[Source data]
==============================
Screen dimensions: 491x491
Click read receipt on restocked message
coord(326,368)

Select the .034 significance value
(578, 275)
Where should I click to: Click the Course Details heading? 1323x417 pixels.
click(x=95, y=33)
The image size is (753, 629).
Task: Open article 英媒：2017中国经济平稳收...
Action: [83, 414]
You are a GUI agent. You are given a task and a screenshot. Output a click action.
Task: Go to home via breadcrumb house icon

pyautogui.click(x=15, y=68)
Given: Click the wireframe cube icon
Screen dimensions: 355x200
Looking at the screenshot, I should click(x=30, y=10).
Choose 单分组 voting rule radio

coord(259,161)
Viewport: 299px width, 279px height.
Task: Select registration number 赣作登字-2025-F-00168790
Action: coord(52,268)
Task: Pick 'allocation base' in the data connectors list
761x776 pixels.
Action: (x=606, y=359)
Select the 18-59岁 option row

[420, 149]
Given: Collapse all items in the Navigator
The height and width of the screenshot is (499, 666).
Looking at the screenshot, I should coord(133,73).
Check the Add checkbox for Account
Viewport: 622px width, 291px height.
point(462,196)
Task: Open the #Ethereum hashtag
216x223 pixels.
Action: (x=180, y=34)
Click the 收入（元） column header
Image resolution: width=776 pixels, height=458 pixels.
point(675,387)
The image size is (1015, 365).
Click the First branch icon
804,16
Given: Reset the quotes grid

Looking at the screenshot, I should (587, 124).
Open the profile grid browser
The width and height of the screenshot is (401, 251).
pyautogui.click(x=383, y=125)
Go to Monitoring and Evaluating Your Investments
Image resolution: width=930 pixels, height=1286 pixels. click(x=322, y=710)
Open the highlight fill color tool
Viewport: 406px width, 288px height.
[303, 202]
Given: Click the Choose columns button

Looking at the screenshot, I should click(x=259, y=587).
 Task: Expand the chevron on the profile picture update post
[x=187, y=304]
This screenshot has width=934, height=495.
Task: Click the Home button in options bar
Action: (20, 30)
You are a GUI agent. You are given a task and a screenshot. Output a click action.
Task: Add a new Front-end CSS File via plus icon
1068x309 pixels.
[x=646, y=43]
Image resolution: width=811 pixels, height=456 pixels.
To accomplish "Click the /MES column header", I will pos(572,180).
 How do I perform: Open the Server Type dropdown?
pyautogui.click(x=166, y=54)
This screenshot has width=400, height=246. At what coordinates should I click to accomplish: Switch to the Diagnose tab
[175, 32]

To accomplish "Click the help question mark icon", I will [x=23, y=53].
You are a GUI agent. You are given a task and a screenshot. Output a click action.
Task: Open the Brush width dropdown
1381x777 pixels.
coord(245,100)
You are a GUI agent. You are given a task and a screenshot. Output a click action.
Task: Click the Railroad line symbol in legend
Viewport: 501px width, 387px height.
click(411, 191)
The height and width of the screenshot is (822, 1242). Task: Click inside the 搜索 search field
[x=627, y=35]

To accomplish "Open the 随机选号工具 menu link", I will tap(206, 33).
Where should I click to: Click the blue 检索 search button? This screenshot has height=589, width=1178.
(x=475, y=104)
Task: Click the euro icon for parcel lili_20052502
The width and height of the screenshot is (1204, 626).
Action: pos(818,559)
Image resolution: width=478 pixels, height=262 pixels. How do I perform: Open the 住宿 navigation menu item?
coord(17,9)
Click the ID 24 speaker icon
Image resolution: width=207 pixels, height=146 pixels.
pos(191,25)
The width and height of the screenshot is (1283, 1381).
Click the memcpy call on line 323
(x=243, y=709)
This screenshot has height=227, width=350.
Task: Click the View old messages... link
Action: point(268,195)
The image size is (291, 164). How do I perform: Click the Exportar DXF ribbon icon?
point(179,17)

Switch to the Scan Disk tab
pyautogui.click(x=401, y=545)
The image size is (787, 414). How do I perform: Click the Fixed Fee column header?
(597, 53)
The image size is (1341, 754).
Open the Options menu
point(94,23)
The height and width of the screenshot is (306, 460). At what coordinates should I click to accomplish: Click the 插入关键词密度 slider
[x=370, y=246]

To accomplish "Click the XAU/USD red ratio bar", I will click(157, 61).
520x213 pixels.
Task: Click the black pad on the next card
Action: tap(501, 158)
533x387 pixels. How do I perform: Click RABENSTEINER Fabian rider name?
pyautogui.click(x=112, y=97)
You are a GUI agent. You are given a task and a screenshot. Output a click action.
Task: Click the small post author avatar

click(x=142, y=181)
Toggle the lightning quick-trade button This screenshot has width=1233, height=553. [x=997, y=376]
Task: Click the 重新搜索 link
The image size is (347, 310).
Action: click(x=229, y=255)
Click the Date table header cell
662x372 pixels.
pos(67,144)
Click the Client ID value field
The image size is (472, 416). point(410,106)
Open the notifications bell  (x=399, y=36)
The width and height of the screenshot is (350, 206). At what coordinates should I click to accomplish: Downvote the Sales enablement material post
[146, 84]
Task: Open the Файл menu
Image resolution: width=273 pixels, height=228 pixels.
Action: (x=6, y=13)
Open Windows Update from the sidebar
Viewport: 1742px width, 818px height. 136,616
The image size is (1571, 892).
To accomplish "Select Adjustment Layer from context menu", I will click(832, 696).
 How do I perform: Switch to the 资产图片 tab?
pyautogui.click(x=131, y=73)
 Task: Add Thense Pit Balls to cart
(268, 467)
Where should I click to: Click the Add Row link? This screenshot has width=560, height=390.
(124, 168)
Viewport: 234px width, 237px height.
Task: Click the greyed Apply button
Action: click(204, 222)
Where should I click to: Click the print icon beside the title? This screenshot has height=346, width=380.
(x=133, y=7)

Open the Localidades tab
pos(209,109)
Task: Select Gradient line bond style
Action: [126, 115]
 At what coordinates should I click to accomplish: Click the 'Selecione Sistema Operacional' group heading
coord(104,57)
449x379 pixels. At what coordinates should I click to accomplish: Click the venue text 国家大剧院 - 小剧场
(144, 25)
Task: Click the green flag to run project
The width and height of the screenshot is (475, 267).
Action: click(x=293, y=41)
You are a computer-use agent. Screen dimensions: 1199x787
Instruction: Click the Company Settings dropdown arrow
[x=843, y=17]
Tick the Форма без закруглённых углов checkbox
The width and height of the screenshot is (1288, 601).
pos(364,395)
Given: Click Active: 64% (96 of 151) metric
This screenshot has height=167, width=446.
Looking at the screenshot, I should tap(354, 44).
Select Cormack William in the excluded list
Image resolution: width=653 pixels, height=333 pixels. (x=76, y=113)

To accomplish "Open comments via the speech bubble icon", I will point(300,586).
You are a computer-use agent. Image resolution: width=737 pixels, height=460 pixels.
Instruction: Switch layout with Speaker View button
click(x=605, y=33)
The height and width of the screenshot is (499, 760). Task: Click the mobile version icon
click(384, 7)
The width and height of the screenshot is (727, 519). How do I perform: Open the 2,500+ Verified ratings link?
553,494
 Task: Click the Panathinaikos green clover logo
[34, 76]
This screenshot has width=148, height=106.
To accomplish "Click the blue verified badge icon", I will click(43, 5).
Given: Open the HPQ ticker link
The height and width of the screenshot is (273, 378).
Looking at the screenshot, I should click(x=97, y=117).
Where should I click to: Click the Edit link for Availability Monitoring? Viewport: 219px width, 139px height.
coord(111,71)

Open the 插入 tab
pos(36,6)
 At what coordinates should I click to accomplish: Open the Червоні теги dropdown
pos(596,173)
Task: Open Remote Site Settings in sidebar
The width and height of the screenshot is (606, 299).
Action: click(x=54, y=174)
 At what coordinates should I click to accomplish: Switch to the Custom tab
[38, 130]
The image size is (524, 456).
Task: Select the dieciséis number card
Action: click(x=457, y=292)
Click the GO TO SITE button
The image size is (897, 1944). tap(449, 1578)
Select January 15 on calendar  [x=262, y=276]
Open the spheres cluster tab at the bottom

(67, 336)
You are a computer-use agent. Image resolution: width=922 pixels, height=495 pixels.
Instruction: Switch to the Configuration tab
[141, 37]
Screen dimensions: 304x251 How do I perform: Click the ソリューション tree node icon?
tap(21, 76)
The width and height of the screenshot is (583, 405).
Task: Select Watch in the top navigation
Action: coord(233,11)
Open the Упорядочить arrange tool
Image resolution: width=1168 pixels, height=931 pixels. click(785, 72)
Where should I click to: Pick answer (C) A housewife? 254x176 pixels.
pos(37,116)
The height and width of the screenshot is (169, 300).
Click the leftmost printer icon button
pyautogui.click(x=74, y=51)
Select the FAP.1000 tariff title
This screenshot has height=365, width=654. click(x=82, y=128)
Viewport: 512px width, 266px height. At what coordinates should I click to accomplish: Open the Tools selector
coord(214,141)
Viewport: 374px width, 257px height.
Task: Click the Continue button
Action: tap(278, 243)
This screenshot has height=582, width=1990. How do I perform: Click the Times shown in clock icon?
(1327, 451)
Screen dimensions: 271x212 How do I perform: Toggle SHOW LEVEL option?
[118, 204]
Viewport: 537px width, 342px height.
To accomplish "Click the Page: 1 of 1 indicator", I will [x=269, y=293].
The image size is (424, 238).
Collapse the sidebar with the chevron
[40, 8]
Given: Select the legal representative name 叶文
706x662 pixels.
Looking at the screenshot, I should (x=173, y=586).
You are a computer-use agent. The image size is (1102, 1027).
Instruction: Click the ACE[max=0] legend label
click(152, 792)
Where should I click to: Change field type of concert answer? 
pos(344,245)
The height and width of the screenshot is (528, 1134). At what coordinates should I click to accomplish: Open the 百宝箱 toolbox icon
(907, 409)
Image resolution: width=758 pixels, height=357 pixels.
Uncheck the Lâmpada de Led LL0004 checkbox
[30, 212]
==============================
● Assignment
The answer is the run of lines above from the line containing "How do I perform: Open the Server" through the line containing "Task: Open the Brush width dropdown", copied exactly and alone.

● Written response
 How do I perform: Open the Server Type dropdown?
pyautogui.click(x=166, y=54)
This screenshot has width=400, height=246. At what coordinates should I click to accomplish: Switch to the Diagnose tab
[175, 32]

To accomplish "Click the help question mark icon", I will [x=23, y=53].
You are a GUI agent. You are given a task and a screenshot. Output a click action.
Task: Open the Brush width dropdown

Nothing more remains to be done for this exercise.